I. J’enverrai une chanson-sirventés à ma dame, car, depuis que j’ai quitté le Viennois, je n’ai jamais rien eu d’autre à l’esprit que sa beauté accomplie : sans cesse je me souviens du jour où elle m’a dit : “Mon cher ami, hâte-toi et garde-toi de t’attarder si tu veux que je ne meure pas”.
II. Seigneurs, n’est-ce pas une chance pour moi que la plus belle que je connais m’ait dit ce que je vous ai dit ? Jamais elle ne m’a rien défendu : avec elle j’ai tout ce que je voulais d’affection et d’amour, en dépit de mes ennemis. Jamais Floris n’a été aussi comblé de joie lorsqu’il coucha avec son amante.
III. En sachant bien souffrir, j’ai gagné de ma dame tout ce qui me plaît et, comme elle m’a trouvé sincère, elle m’a donné plus qu’elle ne m’avait promis et a ramené la vie dans mon cœur.
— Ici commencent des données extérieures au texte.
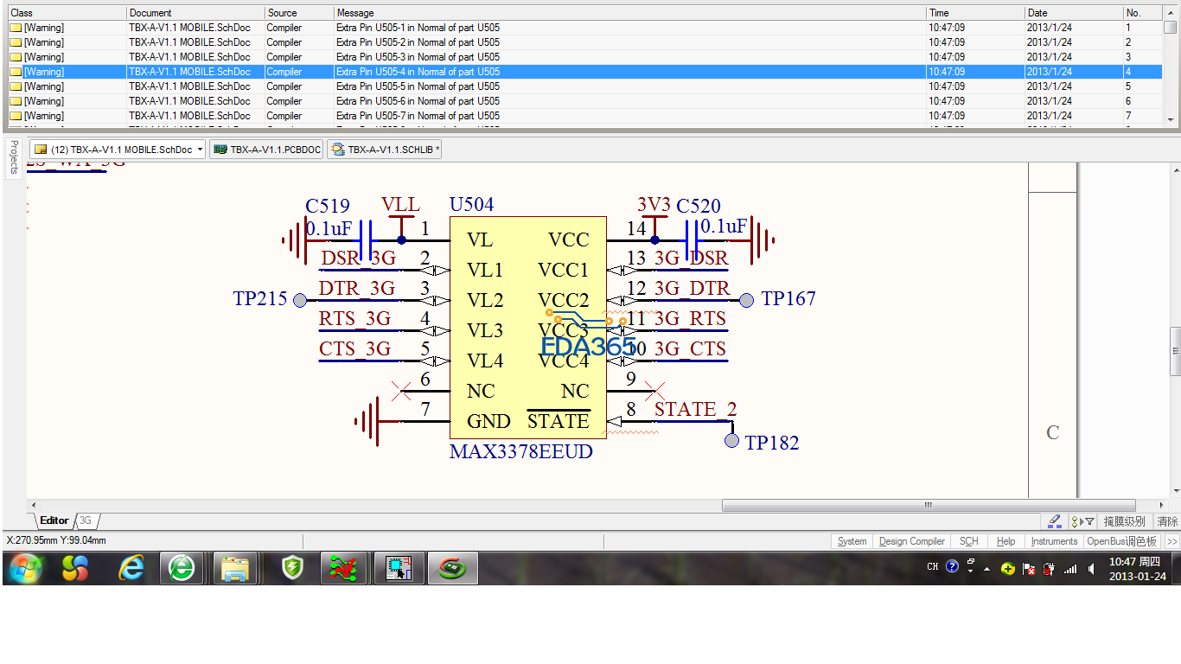Click the Windows Start orb

click(24, 568)
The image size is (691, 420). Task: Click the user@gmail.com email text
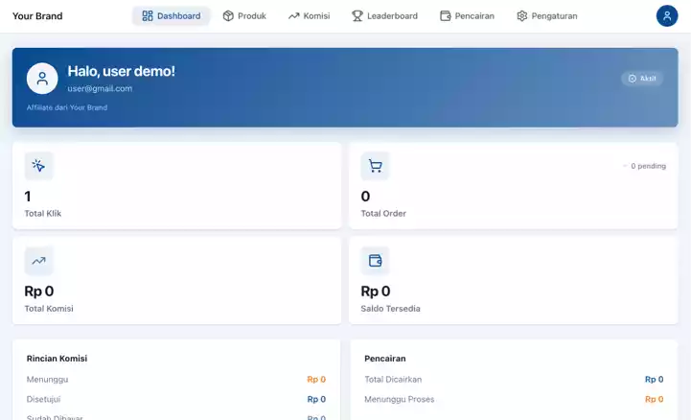click(x=106, y=88)
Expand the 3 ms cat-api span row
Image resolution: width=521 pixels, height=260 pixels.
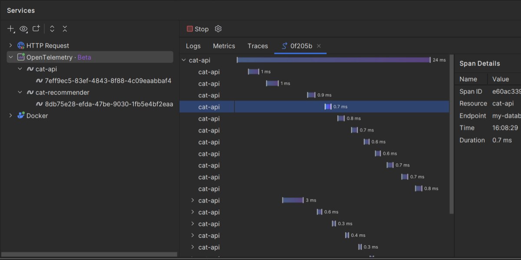(x=192, y=200)

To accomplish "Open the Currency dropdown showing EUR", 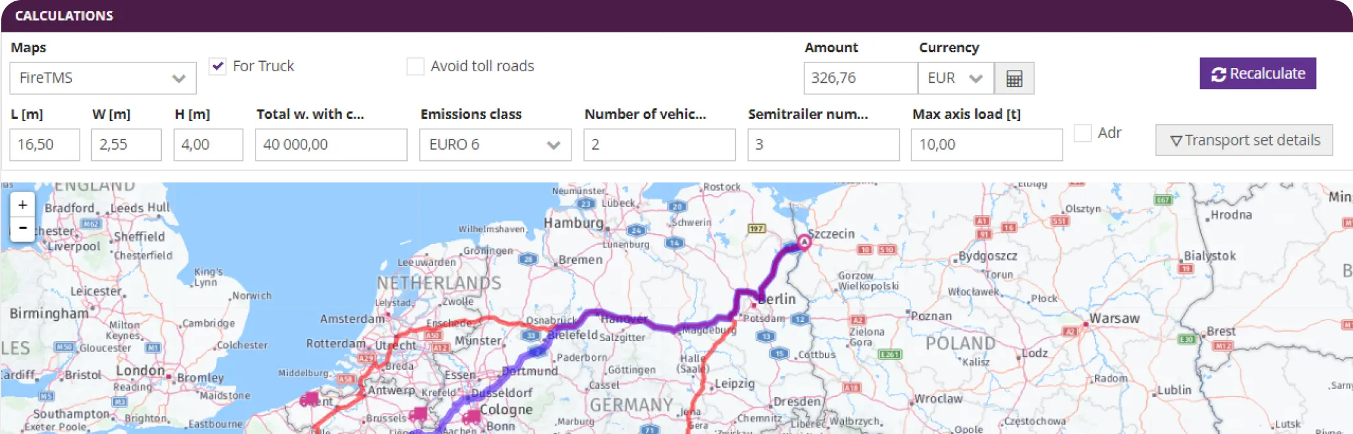I will click(x=955, y=78).
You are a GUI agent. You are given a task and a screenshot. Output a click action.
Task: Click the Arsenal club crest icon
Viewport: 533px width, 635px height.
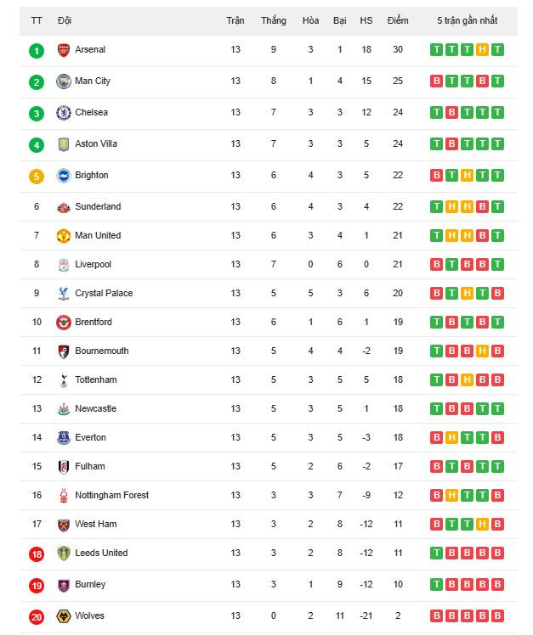click(63, 50)
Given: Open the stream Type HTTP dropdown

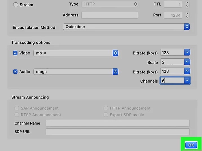Looking at the screenshot, I should 110,4.
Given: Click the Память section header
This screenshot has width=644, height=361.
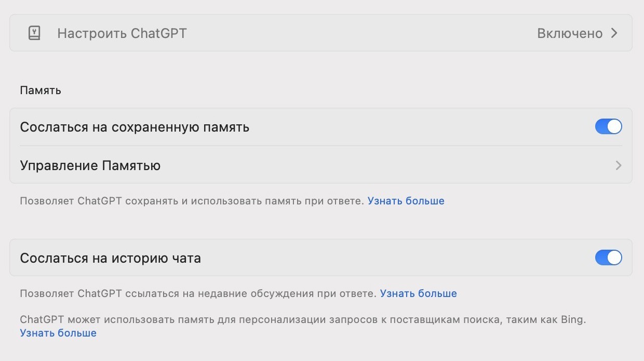Looking at the screenshot, I should pyautogui.click(x=41, y=90).
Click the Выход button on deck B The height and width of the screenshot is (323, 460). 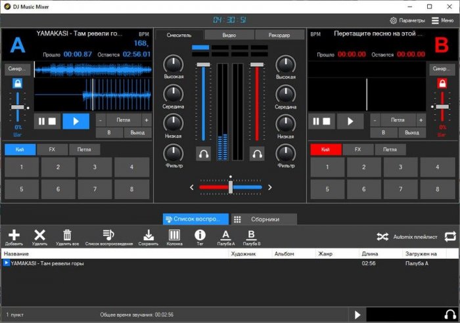point(412,133)
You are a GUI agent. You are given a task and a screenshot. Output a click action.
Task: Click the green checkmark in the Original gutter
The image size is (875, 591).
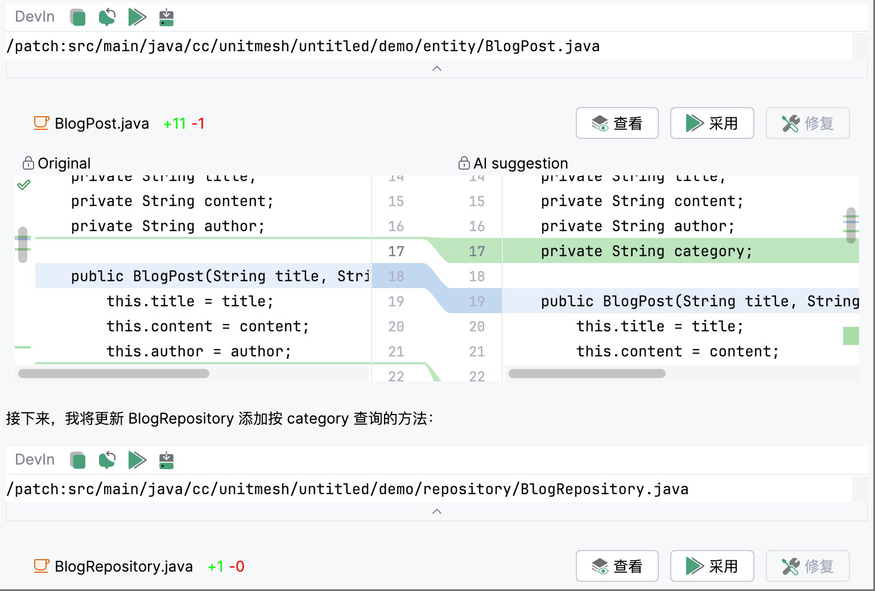(24, 185)
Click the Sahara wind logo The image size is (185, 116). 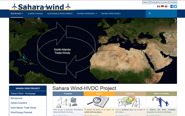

Jamais ne m’ont nui ni jalousie ni médisant injuste et trompeur, malgré bien des discours menteurs, mais elle ne les croyait pas.
IV. De mon seigneur le marquis de Montferrat, je vous dirai que j’aurai du regret quand je le quitterai, tant il est sage, courtois et d’agréable compagnie. Mais, pour en juger avec vérité, c’est avec vérité que le roi Frédéric a dit qu’il faudrait prendre une pioche si l’on voulait lui arracher son argent.
V. Jamais pourtant un Lombard n’avait autant dépensé pour la gloire, à vrai dire, que son père, et il nous manque cruellement, à nous, gens de cour. Quand il partit pour la Romanie, la générosité l’accompagna, et malheur à Salonique ! Ils sont si nombreux, à cause d’elle, à errer, mendiants et miséreux, à travers la Lombardie !
VI. Malaspina, je me porte garant auprès de vous que vous avez quantité d’amis et peu d’ennemis là où règne la courtoisie.